If you were to look upon a piece of fine art, and later fall asleep entering a nightmare based upon the imagery of that painting or sculpture, Pig Destroyer would undoubtedly be the sounds of your dreams. With their latest release, Phantom Limb, Pig Destroyer has again proved to be one of the few acts in extreme music that the word “art” completely applies to. The new album is able to further their status of being a rather “uniquely” artistic act within such a heavy genre, while allowing the band a bit more room to push themselves creatively.
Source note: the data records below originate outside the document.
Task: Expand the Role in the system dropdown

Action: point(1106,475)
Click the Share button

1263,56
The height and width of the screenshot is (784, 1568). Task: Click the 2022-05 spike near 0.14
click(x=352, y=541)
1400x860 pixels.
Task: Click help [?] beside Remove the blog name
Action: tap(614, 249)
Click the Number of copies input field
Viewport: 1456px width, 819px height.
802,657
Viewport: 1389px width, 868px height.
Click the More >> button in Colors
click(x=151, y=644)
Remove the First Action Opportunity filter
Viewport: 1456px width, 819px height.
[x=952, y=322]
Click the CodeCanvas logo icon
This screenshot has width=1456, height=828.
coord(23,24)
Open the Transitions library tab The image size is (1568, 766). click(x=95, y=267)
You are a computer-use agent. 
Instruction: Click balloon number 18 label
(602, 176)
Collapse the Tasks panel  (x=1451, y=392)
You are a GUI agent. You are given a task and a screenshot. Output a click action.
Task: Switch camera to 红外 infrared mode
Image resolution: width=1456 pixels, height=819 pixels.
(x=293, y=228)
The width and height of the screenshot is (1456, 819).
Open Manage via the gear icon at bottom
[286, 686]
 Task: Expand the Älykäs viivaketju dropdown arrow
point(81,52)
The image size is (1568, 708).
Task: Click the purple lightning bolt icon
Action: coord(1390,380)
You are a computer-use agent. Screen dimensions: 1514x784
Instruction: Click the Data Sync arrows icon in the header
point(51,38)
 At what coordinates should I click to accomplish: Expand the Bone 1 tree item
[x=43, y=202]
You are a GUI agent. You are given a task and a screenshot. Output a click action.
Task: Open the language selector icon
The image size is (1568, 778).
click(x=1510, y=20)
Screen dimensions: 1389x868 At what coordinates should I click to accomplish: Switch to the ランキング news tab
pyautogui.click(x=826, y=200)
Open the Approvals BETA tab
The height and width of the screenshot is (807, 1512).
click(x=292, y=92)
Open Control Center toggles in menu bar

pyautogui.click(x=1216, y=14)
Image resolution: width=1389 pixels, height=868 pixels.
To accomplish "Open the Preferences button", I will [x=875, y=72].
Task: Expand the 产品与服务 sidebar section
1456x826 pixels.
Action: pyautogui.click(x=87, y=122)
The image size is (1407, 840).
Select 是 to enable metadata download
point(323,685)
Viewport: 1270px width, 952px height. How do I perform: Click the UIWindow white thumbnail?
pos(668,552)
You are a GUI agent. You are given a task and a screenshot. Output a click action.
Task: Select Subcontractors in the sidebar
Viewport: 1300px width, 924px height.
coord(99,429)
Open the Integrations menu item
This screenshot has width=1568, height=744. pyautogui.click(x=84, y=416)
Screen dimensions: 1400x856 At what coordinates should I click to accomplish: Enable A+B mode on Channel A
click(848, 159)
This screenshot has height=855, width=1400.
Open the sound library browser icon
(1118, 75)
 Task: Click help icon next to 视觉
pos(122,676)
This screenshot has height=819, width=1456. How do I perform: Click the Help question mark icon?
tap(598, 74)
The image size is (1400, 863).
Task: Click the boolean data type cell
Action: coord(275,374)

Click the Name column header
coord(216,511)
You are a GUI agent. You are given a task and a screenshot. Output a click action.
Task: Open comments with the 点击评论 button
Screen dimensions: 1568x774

Musically, the album moves along the lines that you might be expecting: frantic, pulse-raising drums, more (and better) guitar riffs than you, me, or Kerry King could ever hope to be writing, and vocals that sound tortured (in the most literal sense). Essentially, this album does stay within whatever box you wish to place it; but be warned, throughout its 38-minute running time, Pig Destroyer take that box and violently stretch its walls it into a living creature, curving any straight line you may have thought to put against them.
Scott Hull’s guitar lines start to vary; during “Heathen Temple” the middle has a bit of a “bounce” to it. The band itself step away from writing incredibly short songs when “Heathen Temple” reaches a time of 3:30, and “Loathsome” clocks in at 4:04...you know, the time any normal pop song might span. Lyrically, J. R. Hayes takes each song one at time, unlike predecessor Terrifyer, but still delivers awe-inspiring lyrics. Pushing his way further from what you might expect, there are two “love” songs on Phantom Limb, and the anti-misogyny of “The Machete Twins,” which takes the girls off of Hayes lyrical chopping board, placing the knives in their hands for a change. There is also the addition of a fourth member to Pig Destroyer on Phantom Limb: Blake Harrison comes to the tables as (fittingly) a noise man. His presence is unfortunately missed throughout most of the album. Hull described the situation of his late arrival in the band as such in an interview with Decibel Magazine: “His part will evolve into something more substantial, but right now we’re just developing it slowly.” However, there are a few choice moments of subtle undertones and whispers here and there.
As much as Pig Destroyer does push their own compositional limits on Phantom Limb, they are also very busy doing what they do best. Once the album begins, the band does not give you a chance to catch your breath until the end of “Lesser Animal,” Track 6, with (what could be from Blake Harrison) a sampled preacher recounting dragging a burn victim from a fire, with vivid words and delivery (probably not the break you were looking for); from this point on Pig Destroyer sprint towards the final, seven-minute untitled track. This track is not a song, but more of a soundscape (think "Natasha"); while it does not hurt the album at all (it is the last track), it is not necessary to enjoy the album either.
Much like another extreme band that are looked on as artists, Pig Destroyer take care with their album art. John Baizley’s art work does not disappoint, bringing consumers Pig Destroyer’s second album cover in a row to feature bare breasts. All in all, the CD package is beautifully done, and between Hayes’ lyrics and the art, it is definitely worth owning. Without trying to figure out which are my favorite lines, I have to say this album brings some of J. R. Hayes’ finest work; the body of work he has produced leaves me hoping he finally gets around to publish some short stories/books soon.
With the album artwork, the lyrics, and the frantic music put together, this album comes out as hands down the best extreme release so far this year. If grindcore or any other sort of extreme metal has ever peaked your interest, this is a fine album to start with; just don’t except to top it soon.